The Correct Option is C

Step 1: Square both sides of the given equation. The magnitude of a vector is always non-negative, so we can square both sides without loss of information. \[ |\vec{A}+\vec{B}|^2 = |\vec{A}-\vec{B}|^2 \]
Step 2: Express the square of the magnitude using the dot product. Recall that for any vector \(\vec{V}\), \(|\vec{V}|^2 = \vec{V} \cdot \vec{V}\). \[ (\vec{A}+\vec{B}) \cdot (\vec{A}+\vec{B}) = (\vec{A}-\vec{B}) \cdot (\vec{A}-\vec{B}) \]
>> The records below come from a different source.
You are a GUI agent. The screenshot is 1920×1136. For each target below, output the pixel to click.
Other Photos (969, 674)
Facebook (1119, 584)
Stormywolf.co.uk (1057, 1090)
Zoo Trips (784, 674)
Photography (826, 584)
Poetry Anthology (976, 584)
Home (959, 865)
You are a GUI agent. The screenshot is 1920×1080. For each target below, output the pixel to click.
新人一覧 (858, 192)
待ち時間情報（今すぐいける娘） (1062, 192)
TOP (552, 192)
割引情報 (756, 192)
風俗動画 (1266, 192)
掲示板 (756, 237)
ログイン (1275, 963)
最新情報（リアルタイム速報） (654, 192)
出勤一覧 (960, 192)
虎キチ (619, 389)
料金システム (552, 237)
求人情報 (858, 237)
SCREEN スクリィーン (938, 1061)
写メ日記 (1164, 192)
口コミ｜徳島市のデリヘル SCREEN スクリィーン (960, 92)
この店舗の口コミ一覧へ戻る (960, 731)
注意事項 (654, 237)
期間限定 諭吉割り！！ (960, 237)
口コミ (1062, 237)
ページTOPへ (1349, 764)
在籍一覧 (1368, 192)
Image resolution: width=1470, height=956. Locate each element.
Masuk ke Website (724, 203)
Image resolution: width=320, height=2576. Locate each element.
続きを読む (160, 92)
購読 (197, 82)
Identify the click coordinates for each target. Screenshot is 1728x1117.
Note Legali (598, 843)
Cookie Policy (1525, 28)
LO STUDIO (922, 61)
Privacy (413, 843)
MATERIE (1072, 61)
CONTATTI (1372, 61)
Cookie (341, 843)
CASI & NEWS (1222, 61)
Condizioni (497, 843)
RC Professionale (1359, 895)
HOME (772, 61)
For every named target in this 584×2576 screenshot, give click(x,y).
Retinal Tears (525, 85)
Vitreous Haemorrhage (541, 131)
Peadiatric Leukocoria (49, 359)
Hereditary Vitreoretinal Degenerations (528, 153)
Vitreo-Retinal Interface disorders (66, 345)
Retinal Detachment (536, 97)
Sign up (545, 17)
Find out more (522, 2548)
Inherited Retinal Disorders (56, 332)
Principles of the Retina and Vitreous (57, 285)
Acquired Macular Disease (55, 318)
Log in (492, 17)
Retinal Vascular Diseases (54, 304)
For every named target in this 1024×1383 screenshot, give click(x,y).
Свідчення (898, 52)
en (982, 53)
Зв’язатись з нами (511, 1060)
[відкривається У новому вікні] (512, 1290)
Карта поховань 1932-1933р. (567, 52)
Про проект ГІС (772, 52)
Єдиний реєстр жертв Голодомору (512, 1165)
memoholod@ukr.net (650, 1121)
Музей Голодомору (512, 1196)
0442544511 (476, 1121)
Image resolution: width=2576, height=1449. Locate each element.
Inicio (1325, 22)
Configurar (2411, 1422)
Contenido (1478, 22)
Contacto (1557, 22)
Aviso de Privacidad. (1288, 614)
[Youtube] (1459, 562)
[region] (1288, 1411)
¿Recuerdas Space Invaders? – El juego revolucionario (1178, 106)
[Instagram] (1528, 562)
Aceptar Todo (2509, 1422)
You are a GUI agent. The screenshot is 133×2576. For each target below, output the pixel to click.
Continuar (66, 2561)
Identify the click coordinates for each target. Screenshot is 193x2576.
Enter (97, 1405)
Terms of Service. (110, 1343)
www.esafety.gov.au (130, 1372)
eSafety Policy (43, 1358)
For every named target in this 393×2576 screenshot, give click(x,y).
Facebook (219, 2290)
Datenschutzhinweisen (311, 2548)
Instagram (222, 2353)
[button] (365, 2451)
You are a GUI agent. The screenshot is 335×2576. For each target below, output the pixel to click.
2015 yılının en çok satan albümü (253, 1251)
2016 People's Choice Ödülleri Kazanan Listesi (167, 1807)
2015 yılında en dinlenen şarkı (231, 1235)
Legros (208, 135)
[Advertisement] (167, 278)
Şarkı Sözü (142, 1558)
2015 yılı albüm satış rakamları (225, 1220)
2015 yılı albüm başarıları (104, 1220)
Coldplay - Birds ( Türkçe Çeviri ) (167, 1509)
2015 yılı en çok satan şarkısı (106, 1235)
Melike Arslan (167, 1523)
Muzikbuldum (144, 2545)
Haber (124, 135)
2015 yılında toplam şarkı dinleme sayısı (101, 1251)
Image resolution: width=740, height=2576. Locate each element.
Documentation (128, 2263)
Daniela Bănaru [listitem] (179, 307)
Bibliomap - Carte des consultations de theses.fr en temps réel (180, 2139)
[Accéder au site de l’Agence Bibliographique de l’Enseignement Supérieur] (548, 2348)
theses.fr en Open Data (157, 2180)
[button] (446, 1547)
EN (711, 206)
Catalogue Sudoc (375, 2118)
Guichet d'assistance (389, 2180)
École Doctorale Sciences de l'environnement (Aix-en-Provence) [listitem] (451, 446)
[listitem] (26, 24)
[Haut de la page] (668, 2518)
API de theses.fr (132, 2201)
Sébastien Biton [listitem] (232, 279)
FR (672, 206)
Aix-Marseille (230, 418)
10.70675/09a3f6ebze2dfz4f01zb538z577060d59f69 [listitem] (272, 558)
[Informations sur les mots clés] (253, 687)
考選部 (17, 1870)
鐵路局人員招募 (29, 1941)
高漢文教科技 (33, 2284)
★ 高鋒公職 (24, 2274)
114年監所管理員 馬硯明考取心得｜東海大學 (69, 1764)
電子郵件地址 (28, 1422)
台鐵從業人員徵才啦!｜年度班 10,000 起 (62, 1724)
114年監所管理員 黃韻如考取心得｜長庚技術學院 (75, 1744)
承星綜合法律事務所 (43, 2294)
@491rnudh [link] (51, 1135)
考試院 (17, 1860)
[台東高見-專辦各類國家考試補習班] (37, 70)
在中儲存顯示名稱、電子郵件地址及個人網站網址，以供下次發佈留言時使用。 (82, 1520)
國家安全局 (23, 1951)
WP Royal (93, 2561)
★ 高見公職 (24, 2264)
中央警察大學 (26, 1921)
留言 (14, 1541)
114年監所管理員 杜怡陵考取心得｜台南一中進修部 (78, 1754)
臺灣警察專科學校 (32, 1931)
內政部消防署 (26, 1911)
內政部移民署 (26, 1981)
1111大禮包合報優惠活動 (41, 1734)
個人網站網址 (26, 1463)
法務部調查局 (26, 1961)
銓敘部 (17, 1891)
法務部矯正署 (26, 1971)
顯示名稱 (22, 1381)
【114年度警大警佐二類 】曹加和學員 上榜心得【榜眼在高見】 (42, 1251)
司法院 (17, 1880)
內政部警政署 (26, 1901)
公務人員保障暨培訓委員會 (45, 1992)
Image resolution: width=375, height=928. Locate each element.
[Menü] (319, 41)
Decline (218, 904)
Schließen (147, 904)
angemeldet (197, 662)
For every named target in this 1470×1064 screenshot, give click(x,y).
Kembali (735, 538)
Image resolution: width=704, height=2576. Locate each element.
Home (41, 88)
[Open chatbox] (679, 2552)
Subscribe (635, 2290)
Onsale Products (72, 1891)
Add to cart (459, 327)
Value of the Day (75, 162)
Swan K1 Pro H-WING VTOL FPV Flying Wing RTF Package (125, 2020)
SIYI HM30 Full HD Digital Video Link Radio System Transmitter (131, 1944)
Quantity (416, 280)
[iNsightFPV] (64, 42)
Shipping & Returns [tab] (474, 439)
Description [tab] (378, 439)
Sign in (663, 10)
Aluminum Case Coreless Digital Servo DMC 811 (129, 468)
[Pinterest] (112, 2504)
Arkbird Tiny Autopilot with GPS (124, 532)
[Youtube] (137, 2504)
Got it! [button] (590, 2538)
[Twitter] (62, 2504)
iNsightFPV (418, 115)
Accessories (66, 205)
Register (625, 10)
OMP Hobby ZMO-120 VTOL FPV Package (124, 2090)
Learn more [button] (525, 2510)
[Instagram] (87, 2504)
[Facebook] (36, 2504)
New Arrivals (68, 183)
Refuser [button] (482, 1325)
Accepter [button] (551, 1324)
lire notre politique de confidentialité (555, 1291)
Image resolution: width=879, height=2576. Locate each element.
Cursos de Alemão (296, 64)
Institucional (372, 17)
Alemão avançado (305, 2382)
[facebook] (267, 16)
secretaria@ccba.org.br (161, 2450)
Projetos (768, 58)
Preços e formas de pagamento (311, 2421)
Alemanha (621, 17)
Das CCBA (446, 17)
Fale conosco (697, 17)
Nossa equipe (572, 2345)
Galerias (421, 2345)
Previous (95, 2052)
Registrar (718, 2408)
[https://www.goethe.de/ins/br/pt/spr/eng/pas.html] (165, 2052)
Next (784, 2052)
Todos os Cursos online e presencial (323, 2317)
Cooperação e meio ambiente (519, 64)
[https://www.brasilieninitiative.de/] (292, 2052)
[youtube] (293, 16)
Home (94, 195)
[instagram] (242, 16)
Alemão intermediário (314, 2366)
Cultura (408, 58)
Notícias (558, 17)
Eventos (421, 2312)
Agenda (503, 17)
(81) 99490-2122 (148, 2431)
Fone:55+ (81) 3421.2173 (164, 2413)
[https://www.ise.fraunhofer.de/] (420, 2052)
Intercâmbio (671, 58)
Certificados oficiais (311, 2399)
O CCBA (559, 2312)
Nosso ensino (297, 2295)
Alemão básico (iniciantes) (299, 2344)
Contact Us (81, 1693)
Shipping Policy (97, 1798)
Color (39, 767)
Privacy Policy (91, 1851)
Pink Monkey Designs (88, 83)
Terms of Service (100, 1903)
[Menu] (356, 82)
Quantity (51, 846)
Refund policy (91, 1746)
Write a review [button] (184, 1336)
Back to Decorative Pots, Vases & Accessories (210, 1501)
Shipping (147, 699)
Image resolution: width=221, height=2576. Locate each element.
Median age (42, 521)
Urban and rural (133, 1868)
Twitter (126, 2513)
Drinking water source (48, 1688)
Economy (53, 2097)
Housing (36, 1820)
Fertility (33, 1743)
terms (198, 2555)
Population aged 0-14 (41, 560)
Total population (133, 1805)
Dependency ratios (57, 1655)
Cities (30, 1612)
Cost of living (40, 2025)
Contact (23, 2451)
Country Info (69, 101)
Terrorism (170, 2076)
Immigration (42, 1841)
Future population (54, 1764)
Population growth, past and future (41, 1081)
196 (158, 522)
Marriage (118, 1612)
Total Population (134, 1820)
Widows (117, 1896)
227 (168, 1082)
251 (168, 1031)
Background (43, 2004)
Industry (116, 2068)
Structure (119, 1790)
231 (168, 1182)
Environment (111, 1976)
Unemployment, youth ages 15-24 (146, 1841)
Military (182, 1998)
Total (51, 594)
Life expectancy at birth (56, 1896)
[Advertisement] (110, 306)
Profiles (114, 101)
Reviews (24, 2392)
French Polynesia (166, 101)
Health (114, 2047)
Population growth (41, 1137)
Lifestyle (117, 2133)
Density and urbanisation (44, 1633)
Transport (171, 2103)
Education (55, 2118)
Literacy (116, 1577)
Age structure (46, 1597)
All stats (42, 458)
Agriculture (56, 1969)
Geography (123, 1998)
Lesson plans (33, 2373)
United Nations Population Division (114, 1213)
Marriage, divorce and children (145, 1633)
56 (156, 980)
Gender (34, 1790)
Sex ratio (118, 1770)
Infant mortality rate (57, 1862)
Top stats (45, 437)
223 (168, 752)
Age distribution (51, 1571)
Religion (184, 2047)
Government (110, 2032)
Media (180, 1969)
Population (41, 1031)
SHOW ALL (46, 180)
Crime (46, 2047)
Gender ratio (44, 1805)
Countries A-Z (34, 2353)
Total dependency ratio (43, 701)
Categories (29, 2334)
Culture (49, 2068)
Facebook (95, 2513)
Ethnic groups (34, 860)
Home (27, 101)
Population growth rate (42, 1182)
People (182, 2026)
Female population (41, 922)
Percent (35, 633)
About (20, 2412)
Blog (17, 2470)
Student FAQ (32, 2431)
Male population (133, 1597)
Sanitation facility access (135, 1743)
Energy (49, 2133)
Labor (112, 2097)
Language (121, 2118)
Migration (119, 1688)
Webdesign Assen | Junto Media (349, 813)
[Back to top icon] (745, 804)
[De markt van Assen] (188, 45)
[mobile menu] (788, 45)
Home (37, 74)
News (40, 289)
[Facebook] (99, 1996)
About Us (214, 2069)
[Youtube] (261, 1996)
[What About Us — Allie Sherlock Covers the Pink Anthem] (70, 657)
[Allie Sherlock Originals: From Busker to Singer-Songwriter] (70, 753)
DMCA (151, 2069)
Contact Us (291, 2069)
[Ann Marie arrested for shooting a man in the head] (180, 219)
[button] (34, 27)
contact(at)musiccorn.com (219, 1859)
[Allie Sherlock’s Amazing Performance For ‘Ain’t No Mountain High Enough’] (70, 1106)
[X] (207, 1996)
Step 3: Expand the dot products. \[ \vec{A}\cdot\vec{A} + \vec{A}\cdot\vec{B} + \vec{B}\cdot\vec{A} + \vec{B}\cdot\vec{B} = \vec{A}\cdot\vec{A} - \vec{A}\cdot\vec{B} - \vec{B}\cdot\vec{A} + \vec{B}\cdot\vec{B} \] Since \(\vec{A}\cdot\vec{A} = |\vec{A}|^2\) and the dot product is commutative (\(\vec{A}\cdot\vec{B} = \vec{B}\cdot\vec{A}\)): \[ |\vec{A}|^2 + 2(\vec{A}\cdot\vec{B}) + |\vec{B}|^2 = |\vec{A}|^2 - 2(\vec{A}\cdot\vec{B}) + |\vec{B}|^2 \]
Step 4: Simplify the equation to find the condition on the dot product. Canceling the \(|\vec{A}|^2\) and \(|\vec{B}|^2\) terms from both sides: \[ 2(\vec{A}\cdot\vec{B}) = -2(\vec{A}\cdot\vec{B}) \] \[ 4(\vec{A}\cdot\vec{B}) = 0 \] \[ \vec{A}\cdot\vec{B} = 0 \]
Step 5: Interpret the result. The dot product of two non-zero vectors is zero if and only if they are orthogonal (perpendicular). The angle between them is 90 degrees, or \(\pi/2\) radians.